:: SET TASK ::
Translate this sentence from the passage below about Oakland Cemetery into Spanish: "In 2016, the cemetery began locating and marking the graves of the 800 souls that had been moved."

:: PASSAGE GIVEN ::
The Michael C. Carlos Museum notes that, “The first in the series of Praise Houses was constructed at Oakland Cemetery in conjunction with Flux Projects to celebrate Juneteenth 2021 and honor the over 800 enslaved people interred in the cemetery’s African American burial grounds.” Once called “Slave Square,” a small plot within the segregated Oakland Cemetery in Atlanta was established in 1850 as burial grounds for enslaved black people. By 1858, more than 800 bodies were buried there. In 1877, the Atlanta City Council ordered the bodies be dug up and reinterred in unmarked graves “over a hill, inside of a swampy area” within the cemetery. In 2016, the cemetery began locating and marking the graves of the 800 souls that had been moved. Then, in 2021, Charmaine and her team built a replica of a Praise House there. “That was an amazing experience,” Charmaine said, “because we were able to watch this structure just rise up over this African American burial ground where our ancestors have been displaced from their first internment…We have the ledger in their name. And, you know, the city has that as trauma.”

The Atlanta-Journal Constitution. Alyssa Pointer

Though the installation is now closed, future locations for Praise House installations include downtown Decatur, on Emory’s Atlanta campus, and at South-View Cemetery which was founded in 1886 as an act of reverence as well as resistance against the disrespect black ATLiens were forced to endure during burials. “They had to enter cemeteries through back gates, and even wade through swamps to conduct funeral services,” the cemetery’s website explains. “They were told ‘If you don’t like it, start your own cemetery.’ And so they did. In February 1886, nine courageous black businessmen including Jacob McKinley, George W. Graham, Robert Grant, Charles H. Morgan, John Render and Albert Watts petitioned the State of Georgia for a charter to establish a cemetery. The charter was granted in April of the same year and the legacy of South-View Cemetery began.”

(Item-finding entries)
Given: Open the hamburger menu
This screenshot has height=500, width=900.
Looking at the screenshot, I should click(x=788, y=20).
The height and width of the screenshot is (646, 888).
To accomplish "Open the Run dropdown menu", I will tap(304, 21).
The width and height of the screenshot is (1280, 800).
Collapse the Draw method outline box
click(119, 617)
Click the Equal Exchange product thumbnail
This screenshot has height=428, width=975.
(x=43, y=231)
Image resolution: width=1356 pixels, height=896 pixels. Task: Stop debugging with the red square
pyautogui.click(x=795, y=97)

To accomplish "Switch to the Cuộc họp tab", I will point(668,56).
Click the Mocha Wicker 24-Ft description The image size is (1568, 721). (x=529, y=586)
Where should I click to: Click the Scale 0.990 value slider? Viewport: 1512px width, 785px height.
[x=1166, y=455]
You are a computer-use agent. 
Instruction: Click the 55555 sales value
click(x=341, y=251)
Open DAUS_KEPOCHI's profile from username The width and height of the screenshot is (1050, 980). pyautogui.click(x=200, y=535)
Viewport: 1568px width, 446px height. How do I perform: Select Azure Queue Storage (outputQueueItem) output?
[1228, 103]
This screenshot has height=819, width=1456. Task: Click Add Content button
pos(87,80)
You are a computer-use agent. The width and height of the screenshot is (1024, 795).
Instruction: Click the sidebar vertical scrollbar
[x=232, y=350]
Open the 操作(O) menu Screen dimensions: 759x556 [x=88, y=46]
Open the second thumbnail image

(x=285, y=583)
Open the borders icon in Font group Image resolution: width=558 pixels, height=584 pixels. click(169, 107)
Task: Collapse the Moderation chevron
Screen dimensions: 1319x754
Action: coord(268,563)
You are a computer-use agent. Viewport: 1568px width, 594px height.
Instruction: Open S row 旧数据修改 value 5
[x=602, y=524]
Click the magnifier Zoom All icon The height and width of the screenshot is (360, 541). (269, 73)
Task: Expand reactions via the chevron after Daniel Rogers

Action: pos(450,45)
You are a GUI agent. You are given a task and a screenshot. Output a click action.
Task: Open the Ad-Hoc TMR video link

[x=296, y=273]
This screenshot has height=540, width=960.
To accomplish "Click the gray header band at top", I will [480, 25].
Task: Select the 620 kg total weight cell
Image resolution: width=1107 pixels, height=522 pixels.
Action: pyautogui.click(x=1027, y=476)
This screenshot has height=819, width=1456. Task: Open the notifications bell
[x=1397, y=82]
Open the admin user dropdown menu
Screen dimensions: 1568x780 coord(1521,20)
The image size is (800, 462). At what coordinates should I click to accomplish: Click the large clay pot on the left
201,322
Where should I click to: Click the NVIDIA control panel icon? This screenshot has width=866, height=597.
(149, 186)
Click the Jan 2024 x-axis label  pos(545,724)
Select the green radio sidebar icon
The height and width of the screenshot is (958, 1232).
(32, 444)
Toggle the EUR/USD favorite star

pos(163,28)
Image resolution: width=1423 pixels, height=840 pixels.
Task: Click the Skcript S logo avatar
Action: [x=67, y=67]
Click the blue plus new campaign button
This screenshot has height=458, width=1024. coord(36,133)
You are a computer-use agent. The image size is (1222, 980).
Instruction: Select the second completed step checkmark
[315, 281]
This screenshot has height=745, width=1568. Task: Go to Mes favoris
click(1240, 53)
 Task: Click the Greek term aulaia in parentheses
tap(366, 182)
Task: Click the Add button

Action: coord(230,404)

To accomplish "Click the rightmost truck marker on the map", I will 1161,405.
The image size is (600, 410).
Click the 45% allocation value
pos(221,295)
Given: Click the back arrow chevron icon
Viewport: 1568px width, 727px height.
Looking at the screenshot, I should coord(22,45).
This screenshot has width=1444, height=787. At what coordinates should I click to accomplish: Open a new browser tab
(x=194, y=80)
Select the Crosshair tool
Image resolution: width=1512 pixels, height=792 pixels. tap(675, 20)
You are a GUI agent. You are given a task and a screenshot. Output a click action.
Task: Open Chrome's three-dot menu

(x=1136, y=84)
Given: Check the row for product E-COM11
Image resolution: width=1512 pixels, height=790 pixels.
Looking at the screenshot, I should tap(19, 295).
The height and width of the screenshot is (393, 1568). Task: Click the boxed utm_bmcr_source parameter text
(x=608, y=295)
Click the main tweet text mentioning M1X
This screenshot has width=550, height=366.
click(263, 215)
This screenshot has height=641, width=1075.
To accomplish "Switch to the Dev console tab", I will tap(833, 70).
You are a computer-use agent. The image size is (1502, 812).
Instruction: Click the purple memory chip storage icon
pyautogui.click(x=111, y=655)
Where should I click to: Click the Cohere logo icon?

:: RESULT FOR THIS EXERCISE ::
En 2016, el cementerio comenzó a localizar y señalar las tumbas de las 800 almas que habían sido trasladadas.